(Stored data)
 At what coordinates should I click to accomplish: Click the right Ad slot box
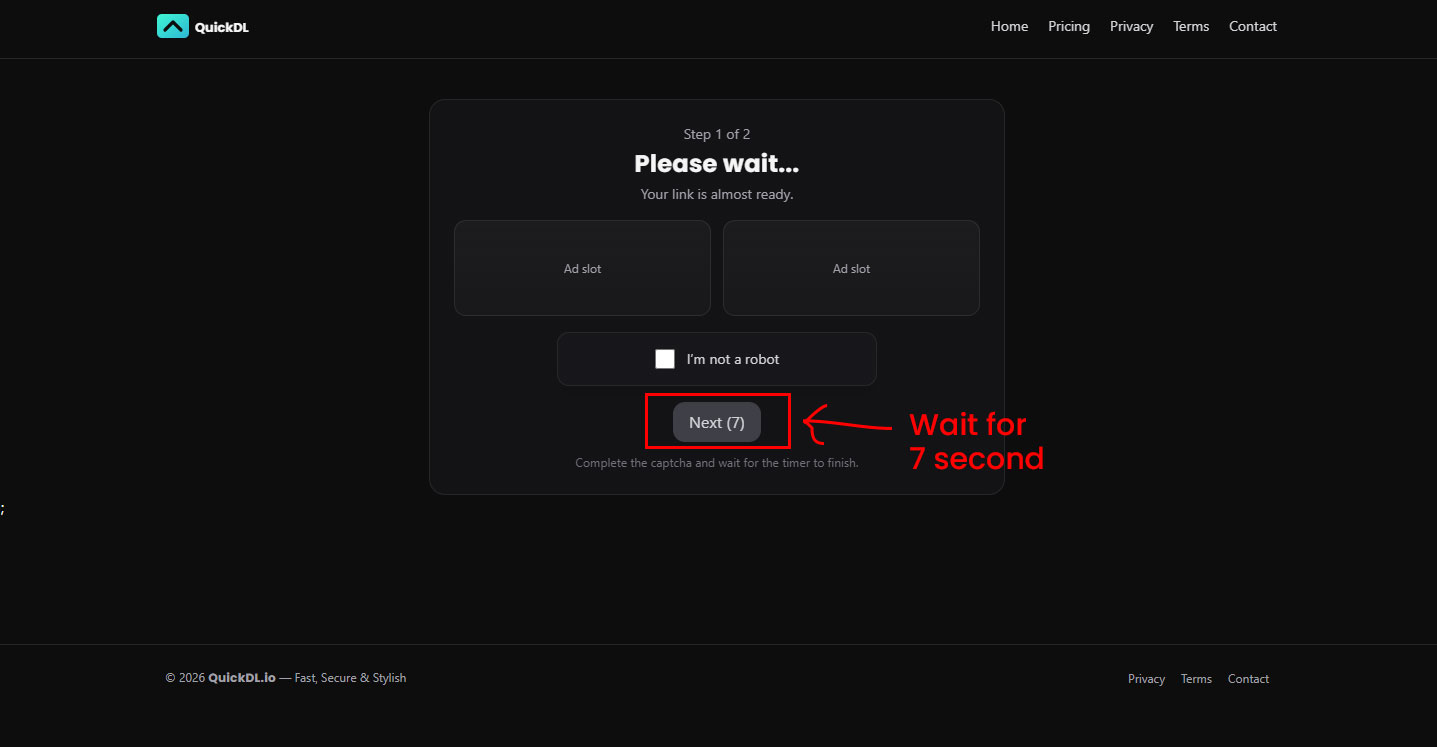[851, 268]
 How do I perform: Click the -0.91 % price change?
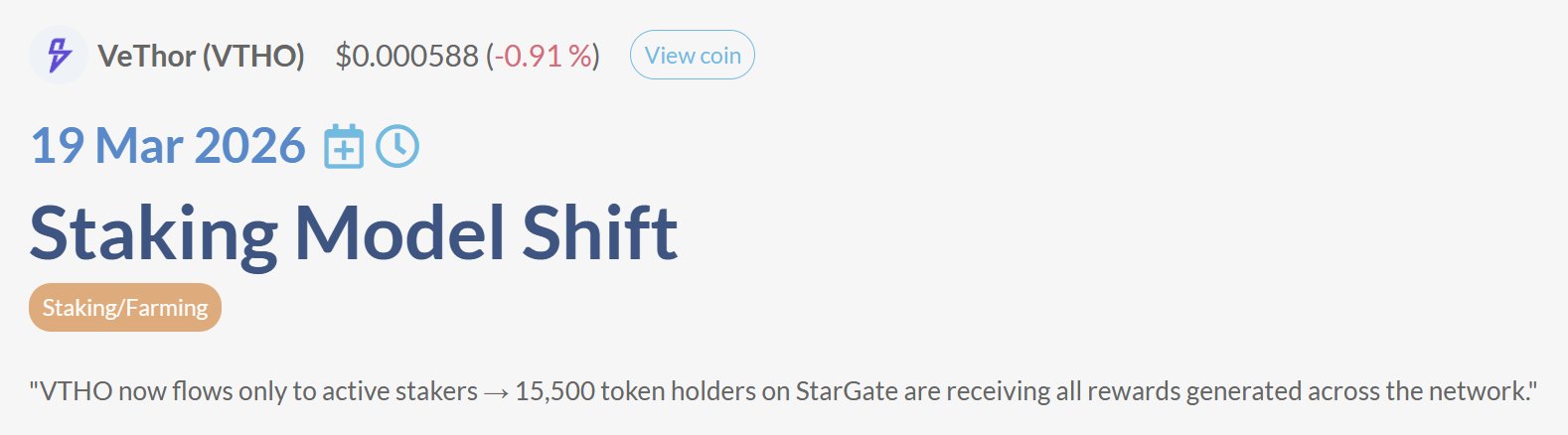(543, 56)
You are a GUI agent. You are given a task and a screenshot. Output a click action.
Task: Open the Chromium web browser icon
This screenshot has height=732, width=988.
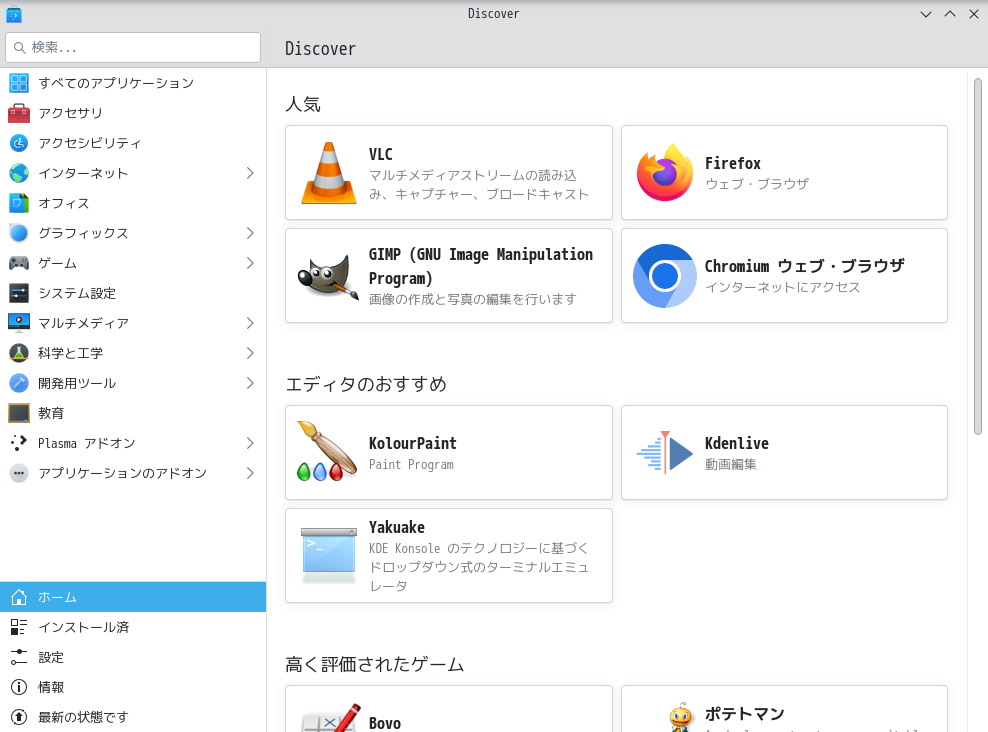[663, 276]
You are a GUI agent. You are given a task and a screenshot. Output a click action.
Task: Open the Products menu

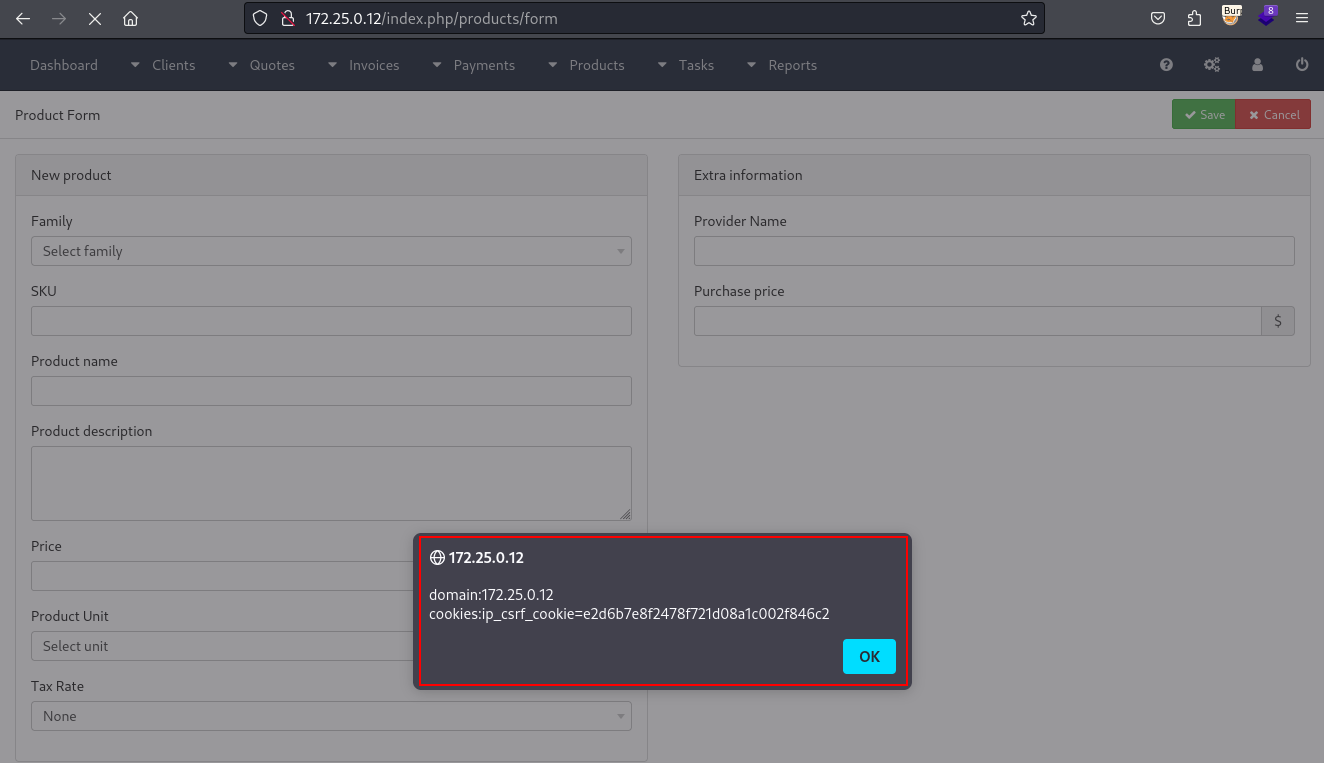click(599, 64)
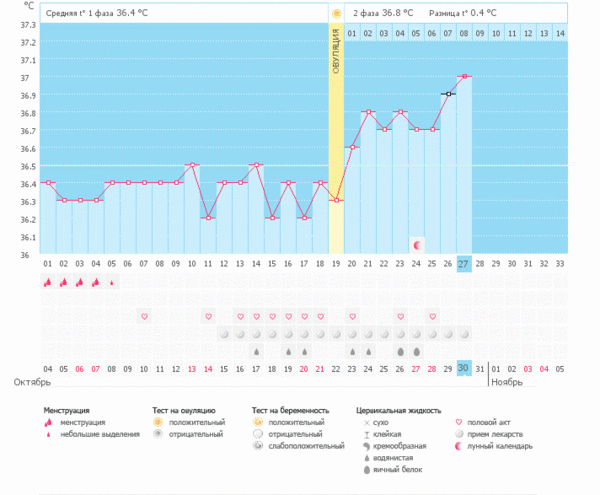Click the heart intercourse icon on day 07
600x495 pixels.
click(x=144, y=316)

## WORK TASK
The entries above are to be printed again word for word, with every picture removed.

## TASK RESULT
 At what coordinates should I click to accomplish: Click the right Ad slot box
[851, 268]
 How do I perform: Click the -0.91 % price change?
(543, 56)
You are a GUI agent. You are given a task and a screenshot. Output a click action.
Task: Open the Chromium web browser icon
This screenshot has height=732, width=988.
[663, 276]
You are a GUI agent. You are given a task and a screenshot. Output a click action.
Task: Open the Products menu

click(599, 64)
Click the heart intercourse icon on day 07
600x495 pixels.
click(x=144, y=316)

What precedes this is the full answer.